Clarification required - Passing arguements to functions - Javascript

Question

I have a doubt regarding one of the answers at this link

Do you recommend using semicolons after every statement in JavaScript?

I am providing the particular answer that I need clarification on:

An ambiguous case that breaks in the absence of a semicolon:

 // define a function var fn = function () { //... } // semicolon missing at this line // then execute some code inside a closure (function () { //... })(); 

This will be interpreted as:

 var fn = function () { //... }(function () { //... })(); 

We end up passing the second function as an argument to the first function and then trying to call the result of the first function call as a function. The second function will fail with a "... is not a function" error at runtime.

My doubt is that how come the second function became the argument of the first function? Because for all I know

function myFunc(/*argument goes here*/){}

And not after the {} .

Can someone explicitly explain which ones are the functions and their respective arguments?

Answer 1

I think you are mixing up the parameters in the definition of the function and the arguments passed in when the function is called. The parameters do go in the first parenthesis when you define the function, but arguments go in the second when you call it.

for example:

 let test = function(arg){ // define parameters here console.log("called with", arg) // use arguments here } ("hello") //pass in arguments here 

The confusion might be caused by using the term "arguments" for two related but slightly different things:

• Parameters that are specified in the definition of a function.
• Arguments that are passed when a function is called.

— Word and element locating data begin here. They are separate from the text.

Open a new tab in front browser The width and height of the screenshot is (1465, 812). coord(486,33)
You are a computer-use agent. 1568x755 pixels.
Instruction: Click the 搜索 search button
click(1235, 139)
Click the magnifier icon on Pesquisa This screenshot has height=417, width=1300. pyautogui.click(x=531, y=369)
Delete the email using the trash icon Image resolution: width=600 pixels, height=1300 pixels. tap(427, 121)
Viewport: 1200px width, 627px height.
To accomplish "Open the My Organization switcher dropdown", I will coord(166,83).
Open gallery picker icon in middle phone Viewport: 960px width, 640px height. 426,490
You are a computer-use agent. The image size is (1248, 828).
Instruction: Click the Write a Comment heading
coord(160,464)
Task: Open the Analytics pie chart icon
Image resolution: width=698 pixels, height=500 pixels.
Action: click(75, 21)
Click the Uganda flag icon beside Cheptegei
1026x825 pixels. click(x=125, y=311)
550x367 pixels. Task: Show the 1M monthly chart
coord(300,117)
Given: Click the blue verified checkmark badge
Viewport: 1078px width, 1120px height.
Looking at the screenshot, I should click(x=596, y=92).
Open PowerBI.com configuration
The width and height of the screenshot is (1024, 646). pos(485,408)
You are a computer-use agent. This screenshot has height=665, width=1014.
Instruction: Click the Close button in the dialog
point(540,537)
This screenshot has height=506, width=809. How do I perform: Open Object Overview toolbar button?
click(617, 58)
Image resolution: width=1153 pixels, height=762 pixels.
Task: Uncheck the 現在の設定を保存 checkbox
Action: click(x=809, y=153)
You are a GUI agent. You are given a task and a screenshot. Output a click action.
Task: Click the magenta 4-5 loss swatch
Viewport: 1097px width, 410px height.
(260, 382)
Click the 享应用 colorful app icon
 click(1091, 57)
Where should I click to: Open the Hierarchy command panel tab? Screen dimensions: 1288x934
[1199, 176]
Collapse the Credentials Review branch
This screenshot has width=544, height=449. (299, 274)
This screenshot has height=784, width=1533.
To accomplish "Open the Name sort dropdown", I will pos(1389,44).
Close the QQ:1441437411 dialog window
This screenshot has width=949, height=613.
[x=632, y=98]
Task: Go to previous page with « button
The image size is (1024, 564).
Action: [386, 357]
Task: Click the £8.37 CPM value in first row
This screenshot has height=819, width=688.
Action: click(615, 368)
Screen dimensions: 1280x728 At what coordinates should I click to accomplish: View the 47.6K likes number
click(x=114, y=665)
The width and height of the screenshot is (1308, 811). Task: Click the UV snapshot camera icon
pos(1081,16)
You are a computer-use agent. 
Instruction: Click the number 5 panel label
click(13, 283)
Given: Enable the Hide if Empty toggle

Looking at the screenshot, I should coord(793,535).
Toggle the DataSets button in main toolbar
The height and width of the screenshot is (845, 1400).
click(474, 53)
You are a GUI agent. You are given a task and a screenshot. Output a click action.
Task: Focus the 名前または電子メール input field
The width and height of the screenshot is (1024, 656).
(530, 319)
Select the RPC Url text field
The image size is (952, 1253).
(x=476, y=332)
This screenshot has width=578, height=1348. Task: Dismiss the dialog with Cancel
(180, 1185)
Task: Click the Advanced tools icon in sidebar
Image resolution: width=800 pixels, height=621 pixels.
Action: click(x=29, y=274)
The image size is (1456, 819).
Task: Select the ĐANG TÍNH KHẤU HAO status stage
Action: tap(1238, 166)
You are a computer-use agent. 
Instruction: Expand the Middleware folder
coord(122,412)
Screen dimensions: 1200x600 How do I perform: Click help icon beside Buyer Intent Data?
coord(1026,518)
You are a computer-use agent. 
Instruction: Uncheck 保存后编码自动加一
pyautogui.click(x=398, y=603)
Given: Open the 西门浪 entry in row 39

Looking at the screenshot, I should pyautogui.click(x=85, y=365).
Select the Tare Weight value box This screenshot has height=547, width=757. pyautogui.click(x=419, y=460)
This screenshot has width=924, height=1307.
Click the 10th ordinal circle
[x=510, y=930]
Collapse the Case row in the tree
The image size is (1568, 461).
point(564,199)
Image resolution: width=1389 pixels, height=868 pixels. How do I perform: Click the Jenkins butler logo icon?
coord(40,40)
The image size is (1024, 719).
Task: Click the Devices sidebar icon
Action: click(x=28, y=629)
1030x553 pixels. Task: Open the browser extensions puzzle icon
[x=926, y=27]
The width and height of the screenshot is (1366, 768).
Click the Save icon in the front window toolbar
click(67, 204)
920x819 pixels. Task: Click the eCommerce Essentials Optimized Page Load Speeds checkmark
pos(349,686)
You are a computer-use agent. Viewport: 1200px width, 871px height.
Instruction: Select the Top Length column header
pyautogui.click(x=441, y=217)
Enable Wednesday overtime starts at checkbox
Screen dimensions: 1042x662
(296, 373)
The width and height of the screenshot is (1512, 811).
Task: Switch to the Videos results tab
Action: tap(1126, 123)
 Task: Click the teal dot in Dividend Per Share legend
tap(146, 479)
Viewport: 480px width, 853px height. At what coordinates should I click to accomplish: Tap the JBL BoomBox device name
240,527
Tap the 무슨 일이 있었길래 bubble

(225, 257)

Since these things are related, people sometimes refer to these two different concepts using the same word sometimes parameters, sometimes arguments. The difference is better explained here: What's the difference between an argument and a parameter?

Answer 2

What OP of the answer means is that when you minify your javascript file, if a function is followed by IIFE without having semicolon between them, it will break.

Now to answer your question:

how come the second function became the argument of the first function?

how do you call a function? You add parenthesis () after it.

In the mentioned case, the code would look like:

var fn = function () { ... }(function () { ... })();

// i.e.

var fn = function() { ... }(...)();

So it calls the function and expects another functions its output.

Answer 3

You can call any function directly by putting () behind it. Just like you call a method. myMethod( arguments ) .

So if you write a function definition and then add () to the end, it immediately gets called:

 var fn = function() { console.log( 'function executing' ); }(); 

When you call a function, anything between the () will be interpreted as an argument for the function. And since functions can be arguments for other functions, omitting that one ; , makes the second function become the argument of the first.

Such directly called functions are called IIFE: Immediately Invoked Function Expression .

So the following two lines are identical in result:

 var first = function( arg ) { console.log( "arg: " + arg ); }( "first argument" ); var second = function( arg ) { console.log( "arg: " + arg ); }; second( "first argument" ); 

The difference between the two is that function first gets called immediately by adding the () after the definition. And the function second gets called seperately on the next line.

To make a bigger distinction between IIFE functions, they are usually wrapped into an extra set of () to make it more clear that it's a IIFE:

(function(){ ... })( arg ); or even more clear (function(){ ... }( arg )); .

Answer 4

As you many know writing an IIFE like this doesn't work since for a function to be evaluated as an expression it requires extra parentheses

function foo() {

}();

instead it needs to be this

(function foo() {

})();

Well this is not the case when you have already made it an expression by assigning it to a variable like this

let foo = function foo() {

}();

Now as soon as you write a function like the last example but omit the ; then you can fall into the trap of running the first function passing in the second function as you showed in your example.

let foo = function foo() {
    //...
}(function () {
    //...
})();

Answer 5

First of all, the function on line 1 is function expression and not function declaration . A function expression followed by a pair of parentheses will be invoked immediately (also known a IIFEs). So, the following code would log Hello World :

var fn = function(a){ console.log(a) }("Hello World");

In your code, the 2nd function is being passed to first function but it's reference is not being stored in any formal parameter.